Investors are people whose main objective is to generate returns or income from an investment asset over a multi-year or indefinite period of time, regardless of what the price of the asset is trading at. Investors have thoroughly researched their intended investment, have analyzed the asset’s fundamentals and have a strategic purpose for owning a particular position in their portfolio. Investors often look for companies that are “undervalued”, which means that they are intrinsically worth more than their share price suggests. Investors typically have a long term perspective and are not easily swayed by the natural swings in the market. Portfolio risks are managed through the asset mix, namely allocating across different asset categories (stocks, bonds, alternative assets, cash, etc).
Meanwhile, a trader tries to capture short term price fluctuations in securities. They want to generate quick profits and their risks are managed by employing predefined exit points for their positions. Fundamental analysis is not a priority when it comes to trading, instead traders often use technical analysis to determine entry and exit points. Ownership of a particular security will have a finite life in their portfolio. For traders, a holding period could be a few minutes long, a few days long or some other condensed period of time.
Neither trading nor investing is easy.
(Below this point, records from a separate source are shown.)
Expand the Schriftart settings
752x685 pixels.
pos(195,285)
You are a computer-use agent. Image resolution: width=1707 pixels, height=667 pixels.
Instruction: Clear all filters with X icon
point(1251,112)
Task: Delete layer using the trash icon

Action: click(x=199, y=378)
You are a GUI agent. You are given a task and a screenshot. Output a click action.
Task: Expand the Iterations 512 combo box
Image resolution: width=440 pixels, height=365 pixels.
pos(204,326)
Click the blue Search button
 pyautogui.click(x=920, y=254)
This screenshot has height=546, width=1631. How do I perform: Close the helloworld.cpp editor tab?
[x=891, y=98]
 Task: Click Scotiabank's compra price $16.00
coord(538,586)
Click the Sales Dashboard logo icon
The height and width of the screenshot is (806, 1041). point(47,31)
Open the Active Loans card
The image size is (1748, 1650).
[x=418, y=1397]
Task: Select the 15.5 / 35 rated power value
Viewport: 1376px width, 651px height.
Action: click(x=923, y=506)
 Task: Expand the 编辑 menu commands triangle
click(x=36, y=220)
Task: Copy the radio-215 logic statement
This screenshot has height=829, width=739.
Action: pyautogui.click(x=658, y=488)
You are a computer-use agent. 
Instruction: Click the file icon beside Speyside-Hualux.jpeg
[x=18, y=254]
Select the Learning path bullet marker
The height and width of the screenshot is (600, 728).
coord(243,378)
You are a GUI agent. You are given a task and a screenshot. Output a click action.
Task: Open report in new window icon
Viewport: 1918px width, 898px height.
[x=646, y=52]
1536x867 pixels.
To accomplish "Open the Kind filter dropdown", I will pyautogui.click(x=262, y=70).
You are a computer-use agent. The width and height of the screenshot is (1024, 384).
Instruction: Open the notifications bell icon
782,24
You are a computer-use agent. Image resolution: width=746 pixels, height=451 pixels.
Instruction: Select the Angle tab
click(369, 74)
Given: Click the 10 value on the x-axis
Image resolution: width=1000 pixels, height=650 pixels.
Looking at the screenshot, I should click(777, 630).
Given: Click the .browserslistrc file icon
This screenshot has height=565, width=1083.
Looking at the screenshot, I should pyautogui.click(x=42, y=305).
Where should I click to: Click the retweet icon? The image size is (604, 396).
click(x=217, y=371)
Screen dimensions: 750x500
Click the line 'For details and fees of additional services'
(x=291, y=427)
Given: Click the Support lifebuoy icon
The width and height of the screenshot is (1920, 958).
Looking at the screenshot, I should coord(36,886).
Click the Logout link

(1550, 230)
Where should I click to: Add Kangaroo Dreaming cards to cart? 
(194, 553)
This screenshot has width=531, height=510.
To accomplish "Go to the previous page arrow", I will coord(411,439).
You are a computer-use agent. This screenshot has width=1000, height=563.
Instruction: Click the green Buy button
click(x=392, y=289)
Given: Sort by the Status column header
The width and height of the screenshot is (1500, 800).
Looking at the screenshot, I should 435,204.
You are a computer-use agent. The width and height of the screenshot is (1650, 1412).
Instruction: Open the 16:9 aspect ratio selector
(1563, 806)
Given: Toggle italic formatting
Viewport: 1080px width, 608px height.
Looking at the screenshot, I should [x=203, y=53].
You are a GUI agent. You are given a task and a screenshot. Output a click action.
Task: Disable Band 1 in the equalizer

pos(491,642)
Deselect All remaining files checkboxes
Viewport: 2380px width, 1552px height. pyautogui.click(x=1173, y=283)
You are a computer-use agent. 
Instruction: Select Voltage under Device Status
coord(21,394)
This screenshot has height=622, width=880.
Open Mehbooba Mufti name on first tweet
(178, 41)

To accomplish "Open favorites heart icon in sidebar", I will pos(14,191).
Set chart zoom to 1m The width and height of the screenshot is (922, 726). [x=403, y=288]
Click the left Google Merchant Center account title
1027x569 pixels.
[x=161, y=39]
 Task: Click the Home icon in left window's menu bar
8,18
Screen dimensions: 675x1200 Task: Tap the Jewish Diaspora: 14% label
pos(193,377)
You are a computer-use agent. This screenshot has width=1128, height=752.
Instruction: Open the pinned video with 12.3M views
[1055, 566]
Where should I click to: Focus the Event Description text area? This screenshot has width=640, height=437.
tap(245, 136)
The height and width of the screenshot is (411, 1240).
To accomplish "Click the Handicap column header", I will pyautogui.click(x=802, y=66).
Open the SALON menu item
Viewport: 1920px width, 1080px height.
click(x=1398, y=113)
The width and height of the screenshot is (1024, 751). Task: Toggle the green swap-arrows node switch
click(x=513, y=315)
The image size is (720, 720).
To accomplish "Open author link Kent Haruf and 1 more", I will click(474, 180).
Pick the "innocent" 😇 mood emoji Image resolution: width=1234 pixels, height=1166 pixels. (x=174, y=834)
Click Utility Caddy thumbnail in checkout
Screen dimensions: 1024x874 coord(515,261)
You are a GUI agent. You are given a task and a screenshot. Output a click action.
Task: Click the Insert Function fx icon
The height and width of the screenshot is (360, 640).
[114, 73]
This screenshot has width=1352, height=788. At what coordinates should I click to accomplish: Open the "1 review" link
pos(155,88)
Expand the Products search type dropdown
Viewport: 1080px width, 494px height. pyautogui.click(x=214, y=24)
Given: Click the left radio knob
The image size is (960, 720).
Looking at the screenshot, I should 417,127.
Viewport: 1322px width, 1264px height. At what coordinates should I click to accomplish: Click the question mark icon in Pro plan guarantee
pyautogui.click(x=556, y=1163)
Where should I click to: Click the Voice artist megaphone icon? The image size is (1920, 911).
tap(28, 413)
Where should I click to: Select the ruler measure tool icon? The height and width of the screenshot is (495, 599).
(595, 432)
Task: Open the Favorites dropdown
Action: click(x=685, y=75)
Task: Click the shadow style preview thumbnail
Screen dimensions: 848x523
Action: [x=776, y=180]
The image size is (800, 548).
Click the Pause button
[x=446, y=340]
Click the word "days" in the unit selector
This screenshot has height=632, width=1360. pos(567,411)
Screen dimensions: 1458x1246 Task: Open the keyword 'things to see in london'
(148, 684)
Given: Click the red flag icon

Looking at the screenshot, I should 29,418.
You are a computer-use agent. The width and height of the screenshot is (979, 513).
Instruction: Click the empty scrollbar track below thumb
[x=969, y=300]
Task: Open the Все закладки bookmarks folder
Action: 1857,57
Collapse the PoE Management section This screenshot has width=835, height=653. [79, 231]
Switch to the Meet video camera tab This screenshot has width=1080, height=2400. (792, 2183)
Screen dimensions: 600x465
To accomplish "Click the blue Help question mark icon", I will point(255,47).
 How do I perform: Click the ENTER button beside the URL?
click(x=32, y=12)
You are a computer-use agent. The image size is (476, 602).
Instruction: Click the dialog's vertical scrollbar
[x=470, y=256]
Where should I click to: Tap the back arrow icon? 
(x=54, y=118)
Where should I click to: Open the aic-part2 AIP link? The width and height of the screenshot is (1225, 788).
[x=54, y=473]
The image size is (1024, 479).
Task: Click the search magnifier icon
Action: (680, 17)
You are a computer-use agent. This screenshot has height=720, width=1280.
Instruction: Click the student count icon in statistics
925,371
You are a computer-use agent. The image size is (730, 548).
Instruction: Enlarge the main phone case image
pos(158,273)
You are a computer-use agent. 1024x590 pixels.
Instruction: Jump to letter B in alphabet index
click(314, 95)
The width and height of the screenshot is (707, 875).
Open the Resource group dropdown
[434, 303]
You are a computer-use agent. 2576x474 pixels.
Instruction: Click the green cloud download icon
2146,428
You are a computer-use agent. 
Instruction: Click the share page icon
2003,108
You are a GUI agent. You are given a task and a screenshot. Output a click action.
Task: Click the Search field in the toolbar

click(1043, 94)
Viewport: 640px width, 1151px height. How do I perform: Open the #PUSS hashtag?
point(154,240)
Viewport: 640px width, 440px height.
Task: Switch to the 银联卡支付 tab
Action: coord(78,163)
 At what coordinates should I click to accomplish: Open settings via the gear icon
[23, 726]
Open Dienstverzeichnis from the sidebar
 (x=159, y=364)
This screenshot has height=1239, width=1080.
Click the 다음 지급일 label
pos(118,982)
The capital markets are not a simple place to navigate, especially in our current economic and geopolitical climate. While both approaches have surely made people wealthy (think Warrant Buffet—investor; George Soros–trader), my belief is that, generally speaking, long term investing is a far better approach and less speculative approach for most people.
Sure, trading seems to be a much sexier approach to making money. The spin masters at CNBC make it seem so glamorous and easy, right? But with the proper discipline and knowledge, money can be made in a prudent fashion, albeit in a much more boring (but proven) way, simply by investing.
Frankly, I have yet to meet a single individual making loads of money trading the market. Of the traders I have met, many have lost fortunes. Why? Simple–very few people are able to successfully beat the market with their short term trading techniques. I am certainly not trying to pass judgment on this approach, and from time to time, opportunities for a short-term trade will come up in the market and people can take advantage of them. But, it’s hard to do this consistently and if you are planning for retirement, this is not the approach to take. The more actively investors trade, the less they earn, according to a 2004 white paper published by Brad Barber and Terrence Odean, finance professors at University of California.
If your goal is the long-term growth of your portfolio, you need to allocate the majority of your resources to a long term investing approach (buy-and-hold or buy-and-monitor) and limit trading as an entirely secondary strategy for possible entry or exit points into a long term position.